Crossing the Streams

The latest update to Wallace, despite the delay since the last installment, doesn’t actually add any features directly related to its ultimate goal of using genetic algorithms to evolve something that can play Super Mario Bros.

Instead, it ports the audio/video code from SDL and drawing-pixmaps-on-the-window, respectively, to the GStreamer framework.

One of the neat things about GStreamer’s design is that it uses pipelines of elements to process multimedia streams, sort of like how you’d put together a bunch of simple programs on a Unix command line. Under this model, doing different things with the data just involves using different elements to process it. For example, taking the emulator’s output and sending it to the screen and speakers involves this pipeline:

Output pipeline

Walemulatorsrc is a custom-made element that acts as a source for the emulator’s output audio and video streams. The two queues act as buffers. Gconfaudiosink and gconfvideosink output the audio and video streams, respectively, using the user’s preferred output methods. This, for example, could let us render to video memory directly. But since the emulator has a very specific format for its audio and video streams, which may not match what those two sink elements accept, the streams are first passed through filters that can convert between different audio (audioconvert) and video (ffmpegcolorspace) formats.

The advantages of using a pipelined series of elements like this is what happens if, say, instead of drawing to the screen and playing to the speakers, you want to encode a video file instead? Well:

Encoder pipeline

Now after converting the streams to a convenient format, we run the audio stream through a Vorbis encoder, run the video stream through a Theora encoder, multiplex the two streams into an Ogg media file, and write the result to a file. Of course, there’s no reason you couldn’t generate a video file in whatever your favorite format is, either; it all depends on what elements you plug into the pipeline.

And as proof that this works, you can watch me beat up Metal Man from Mega Man 2:

Mega Man v. Metal Man
Ogg Theora video + Vorbis audio, 2.8 MB, 40 seconds. Windows users might be able to find the necessary codecs here if they don’t have them already, I guess.

Also, using GStreamer elements to render video on-screen scales the video to fill the window for free, which is a nice side benefit.

As nifty as all this is, and as simple as it seems in principle, implementing it turned out to be trickier than I expected. The main source of headaches was the need to implement that walemulatorsrc element myself. No prior experience writing elements + non-trivial behavior (two source pads, fed asynchronously by the emulation core) = lots of aggravation. I’m sure anyone who groks GStreamer would shudder at the code inside that element, which, let’s be honest, has a fair amount of the proverbial duct tape and baling wire.

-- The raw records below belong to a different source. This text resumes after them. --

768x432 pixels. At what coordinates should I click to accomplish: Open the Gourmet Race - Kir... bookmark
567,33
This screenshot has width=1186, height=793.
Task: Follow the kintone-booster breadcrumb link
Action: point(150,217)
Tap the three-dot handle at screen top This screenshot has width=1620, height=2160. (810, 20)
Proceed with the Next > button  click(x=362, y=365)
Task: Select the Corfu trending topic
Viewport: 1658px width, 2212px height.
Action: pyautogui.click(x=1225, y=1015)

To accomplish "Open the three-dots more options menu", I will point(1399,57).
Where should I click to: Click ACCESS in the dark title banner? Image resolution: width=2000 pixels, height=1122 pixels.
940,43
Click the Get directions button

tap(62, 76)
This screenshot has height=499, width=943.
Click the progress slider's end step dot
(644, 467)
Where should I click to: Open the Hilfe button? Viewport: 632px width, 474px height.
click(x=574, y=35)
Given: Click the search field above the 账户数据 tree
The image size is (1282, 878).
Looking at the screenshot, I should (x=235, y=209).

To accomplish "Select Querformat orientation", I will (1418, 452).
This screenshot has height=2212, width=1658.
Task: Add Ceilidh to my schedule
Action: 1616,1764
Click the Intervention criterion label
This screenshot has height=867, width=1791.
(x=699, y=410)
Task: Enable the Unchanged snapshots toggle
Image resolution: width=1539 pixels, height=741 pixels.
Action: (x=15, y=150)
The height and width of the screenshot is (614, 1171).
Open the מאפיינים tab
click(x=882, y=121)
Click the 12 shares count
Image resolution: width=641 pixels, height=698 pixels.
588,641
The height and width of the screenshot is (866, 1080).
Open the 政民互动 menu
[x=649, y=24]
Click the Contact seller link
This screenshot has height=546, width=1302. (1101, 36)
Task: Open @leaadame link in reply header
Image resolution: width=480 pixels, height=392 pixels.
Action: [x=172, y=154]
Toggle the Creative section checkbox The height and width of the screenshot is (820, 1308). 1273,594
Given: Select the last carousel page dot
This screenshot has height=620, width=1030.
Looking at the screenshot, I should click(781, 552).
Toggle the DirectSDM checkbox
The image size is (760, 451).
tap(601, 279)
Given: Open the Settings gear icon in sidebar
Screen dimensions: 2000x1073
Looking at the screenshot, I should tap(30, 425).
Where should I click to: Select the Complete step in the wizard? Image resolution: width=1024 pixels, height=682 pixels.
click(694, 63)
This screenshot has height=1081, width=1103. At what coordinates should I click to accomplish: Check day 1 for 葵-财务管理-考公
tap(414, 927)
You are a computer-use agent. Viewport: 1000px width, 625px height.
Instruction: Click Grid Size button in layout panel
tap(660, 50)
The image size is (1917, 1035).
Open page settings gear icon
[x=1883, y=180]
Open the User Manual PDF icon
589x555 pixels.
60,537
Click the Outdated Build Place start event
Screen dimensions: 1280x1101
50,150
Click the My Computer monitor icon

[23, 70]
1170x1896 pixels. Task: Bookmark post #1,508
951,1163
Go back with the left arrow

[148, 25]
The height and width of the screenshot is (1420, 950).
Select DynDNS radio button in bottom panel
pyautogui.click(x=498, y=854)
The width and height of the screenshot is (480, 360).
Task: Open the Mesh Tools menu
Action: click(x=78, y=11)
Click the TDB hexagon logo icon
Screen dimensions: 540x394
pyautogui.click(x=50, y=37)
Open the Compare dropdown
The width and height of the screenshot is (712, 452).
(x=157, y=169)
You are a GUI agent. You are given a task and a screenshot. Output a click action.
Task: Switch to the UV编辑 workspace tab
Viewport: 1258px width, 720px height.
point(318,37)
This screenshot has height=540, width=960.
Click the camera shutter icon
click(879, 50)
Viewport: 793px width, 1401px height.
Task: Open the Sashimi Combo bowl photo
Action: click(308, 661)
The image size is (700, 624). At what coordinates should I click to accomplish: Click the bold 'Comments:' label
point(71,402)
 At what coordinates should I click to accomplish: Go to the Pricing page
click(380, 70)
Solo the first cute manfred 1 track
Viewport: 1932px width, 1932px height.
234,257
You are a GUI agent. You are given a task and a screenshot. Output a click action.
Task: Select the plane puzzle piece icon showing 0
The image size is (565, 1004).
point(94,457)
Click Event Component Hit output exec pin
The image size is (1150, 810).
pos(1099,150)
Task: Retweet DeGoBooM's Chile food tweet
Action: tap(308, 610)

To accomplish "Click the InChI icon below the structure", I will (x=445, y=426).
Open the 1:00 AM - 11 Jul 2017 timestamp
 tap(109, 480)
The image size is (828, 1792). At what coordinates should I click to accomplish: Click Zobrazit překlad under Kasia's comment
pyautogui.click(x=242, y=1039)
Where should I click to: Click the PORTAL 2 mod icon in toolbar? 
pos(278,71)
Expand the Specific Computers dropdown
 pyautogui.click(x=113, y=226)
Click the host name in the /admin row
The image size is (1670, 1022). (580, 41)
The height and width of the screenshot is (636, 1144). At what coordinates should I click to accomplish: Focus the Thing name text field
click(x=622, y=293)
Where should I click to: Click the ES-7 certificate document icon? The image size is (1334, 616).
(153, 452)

Also, I had expected outputting the video via GStreamer to be faster than drawing a pixmap image onto the window about 60 times a second, but it turns out the GStreamer solution takes more CPU time than the “ugly and wrong” way. A little tentative profiling with Sysprof suggests that 20% of the CPU time is being spent inside that ffmpegcolorspace element, converting the 8-bit RGB bitmaps generated by the emulation core into the YUV color space that elements like gconfvideosink and theoraenc seem to want. It may be worthwhile in the future to eschew ffmpegcolorspace and do the conversion within walemulatorsrc, but you know what they say about premature optimization.

I promise, the next status update will actually further Wallace along to its ultimate goal. I can’t wait to see how what I have planned next stacks up.

[Editor's note: your homework exercise is to figure out why that last sentence is a combination clue and pun.]